Some runholders were critical of DOC management. “DOC is like a religion because they don’t monitor what happens to their areas. They don’t have risk plans. They don’t have management plans” (N.L.).

CPLA s97 sustainable management covenants were discussed as these can include monitoring provisions. The provisions in one preliminary proposal were criticised on the basis that they included a restriction on stock numbers and grazing periods.

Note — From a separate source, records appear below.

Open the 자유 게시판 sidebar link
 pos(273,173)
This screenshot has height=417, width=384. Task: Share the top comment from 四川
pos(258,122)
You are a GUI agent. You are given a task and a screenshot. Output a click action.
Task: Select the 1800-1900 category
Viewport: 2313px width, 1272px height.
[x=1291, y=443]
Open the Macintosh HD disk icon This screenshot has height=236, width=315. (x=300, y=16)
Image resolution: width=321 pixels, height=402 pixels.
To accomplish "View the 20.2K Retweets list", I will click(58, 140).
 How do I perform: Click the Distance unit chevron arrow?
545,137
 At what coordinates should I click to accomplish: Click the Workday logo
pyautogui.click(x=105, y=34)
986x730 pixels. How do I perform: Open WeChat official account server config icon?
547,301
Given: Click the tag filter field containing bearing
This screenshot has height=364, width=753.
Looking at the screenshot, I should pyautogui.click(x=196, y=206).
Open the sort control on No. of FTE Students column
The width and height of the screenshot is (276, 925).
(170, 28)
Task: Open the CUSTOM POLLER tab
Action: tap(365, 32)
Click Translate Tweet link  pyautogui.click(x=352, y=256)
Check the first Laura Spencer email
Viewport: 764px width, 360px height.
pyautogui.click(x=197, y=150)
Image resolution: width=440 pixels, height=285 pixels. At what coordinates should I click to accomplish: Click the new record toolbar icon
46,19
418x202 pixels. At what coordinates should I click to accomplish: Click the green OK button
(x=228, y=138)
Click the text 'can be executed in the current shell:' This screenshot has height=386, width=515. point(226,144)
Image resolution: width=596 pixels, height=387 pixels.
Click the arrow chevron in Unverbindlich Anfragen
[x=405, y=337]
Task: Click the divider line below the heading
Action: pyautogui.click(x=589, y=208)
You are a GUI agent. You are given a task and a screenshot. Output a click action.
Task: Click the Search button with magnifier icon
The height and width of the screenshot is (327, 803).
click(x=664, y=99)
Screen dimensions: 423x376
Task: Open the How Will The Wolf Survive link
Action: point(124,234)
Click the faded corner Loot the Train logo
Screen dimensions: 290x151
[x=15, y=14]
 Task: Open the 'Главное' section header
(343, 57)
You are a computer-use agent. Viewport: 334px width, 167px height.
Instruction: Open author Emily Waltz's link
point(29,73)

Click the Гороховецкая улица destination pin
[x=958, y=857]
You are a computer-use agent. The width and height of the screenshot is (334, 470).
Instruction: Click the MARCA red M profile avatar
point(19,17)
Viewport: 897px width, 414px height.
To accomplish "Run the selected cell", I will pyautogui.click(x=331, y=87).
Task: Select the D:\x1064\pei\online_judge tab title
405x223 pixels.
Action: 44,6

It was thought that a better approach would have been to monitor the vegetation (S.M.).

Where monitoring had not been established a runholder was rueing that it had not been implemented to provide evidence of his good stewardship.

When I took over there was four waratahs29 in the ground out on quite a bare shingly area and I don’t

know whether it must have been an old trial plot or something but I wish now I’d taken a photo or two of it because there was virtually no ground cover on it and its too high to be affected by

oversowing or grazing or anything, although occasionally there would be some stock hang there, but I would say 50% of that area now has come back in tussocks and little hebes (V.C.).

S.F. thought that if each lease had had on-going vegetation monitoring by the administrating agency then individual runholders would have been kept accountable and the current tenure review process would have been more straightforward because there would have been a factual basis for making decisions. They objected to their conservative low input management being invisible in the tenure review process. Decisions were made on the basis of the worst management, not the best.

That’s why that worst case scenario strategy underlines their thinking … a lot of the issues we don’t quite know what they are yet and I don’t think DOC does either, or the Crown doesn’t know, we’re trying to write a set of rules without quite knowing what’s ahead (S.F.).

If formal monitoring was carried out by runholders it was to establish soil nutrient levels. Despite criticising DOC for not carrying out vegetation monitoring on retired lands, runholders did not appear to apply the same censure to their own management.